And did we say free? Revenue from advertising aimed at you and these companies’ other income sources pay for the services. But you won’t have to put your hand in your pocket to sign up for and use webmail such as Gmail, iCloud, Outlook, Proton Mail, Yahoo! Mail and several others.
But because so many many webmail options are available, knowing which one to use can be tough. Here is a look at some popular webmail services and what makes them stand out from others.
Gmail: The biggest has some neat free features
The world’s largest webmail provider has about 1.5 billion active users and is available in 105 languages. Like Yahoo! and Outlook, Google’s Gmail has a dedicated app for mobile devices as well as a website to log in to from anywhere.
What sets it apart: Unique features include powerful and accurate voice typing, nudges that remind you to follow up and respond to messages, the ability to “snooze” messages and schedule them to pop up later, an offline mode so you don’t have to have an internet connection to read your mail and the ability to open attachments without opening emails.
You can also join a Google Meet chat or video call right from your inbox. And Gmail effectively blocks phishing emails.

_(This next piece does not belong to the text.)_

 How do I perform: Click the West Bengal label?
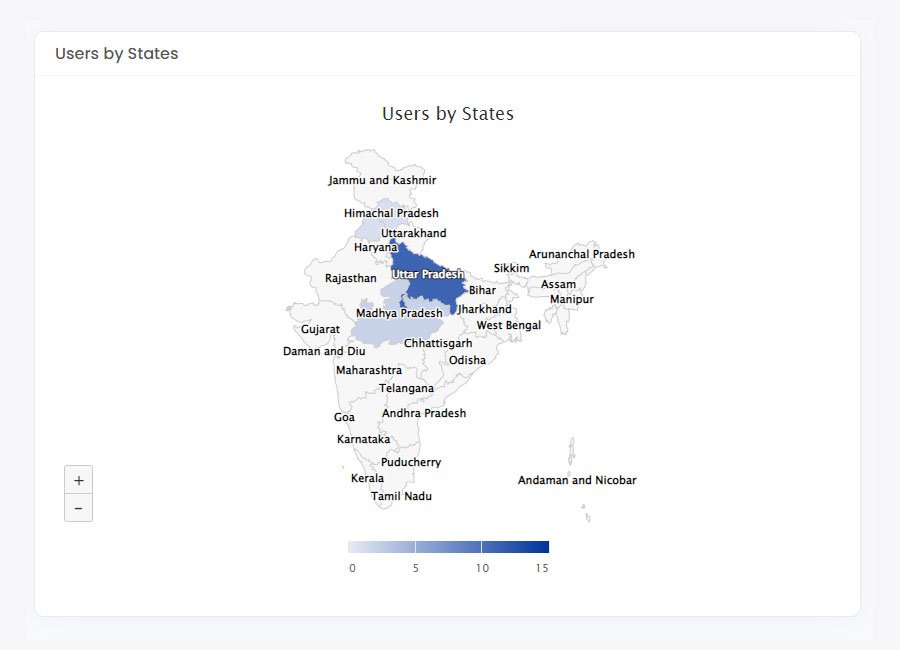[508, 325]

In March 2023, Google announced it will test artificial intelligence (AI) features for Gmail soon that could help you prioritize, summarize and reply to messages.

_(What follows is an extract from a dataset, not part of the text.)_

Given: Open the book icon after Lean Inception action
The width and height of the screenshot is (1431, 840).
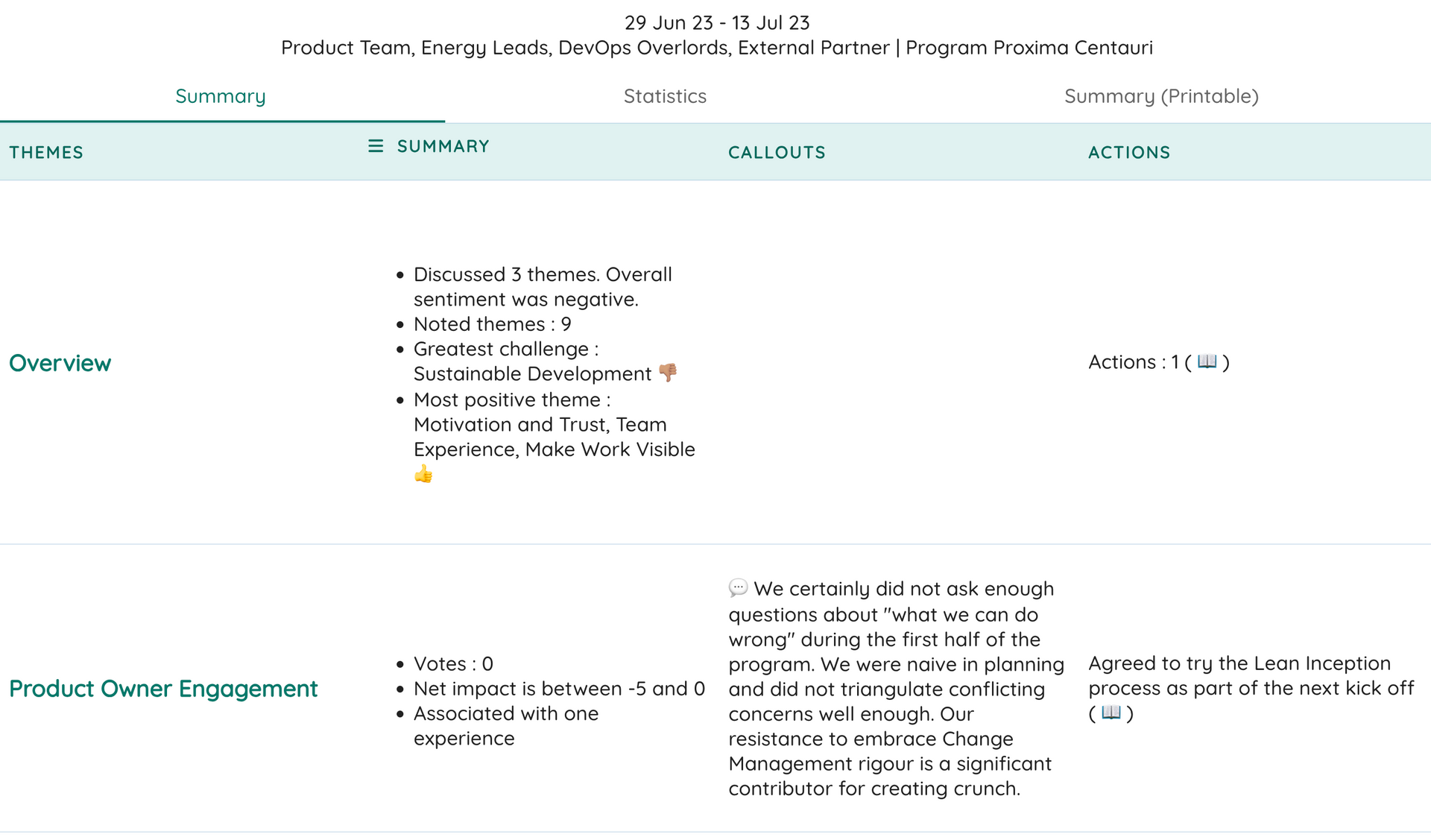Looking at the screenshot, I should tap(1110, 713).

Maximum attachment size: 25 megabytes (MB), up from 15MB per message. Like Yahoo! and Outlook, Gmail has a paid version with advanced features that is part of its Google Workspace suite.
Maximum mailbox size: 15 gigabytes (GB) total of free storage, or about 15,000 MB, shared across Gmail, Google Drive and Google Photos, with an option to purchase more for a monthly fee.
Privacy: Google says it does not scan or read your Gmail messages to show you ads — it did before 2017 — but personalized advertisements are shown to you based on your online activity while you’re signed into Google.
iCloud Mail: Not for Android users
Free for anyone with an Apple ID, Apple’s iCloud Mail can be accessed on a Mac, PC or on an app for iOS. But Android users don’t have an app for that.
iCloud Mail is easy to use, easy on the eyes and, like many of the other webmail providers, is secure and supports other email services if desired.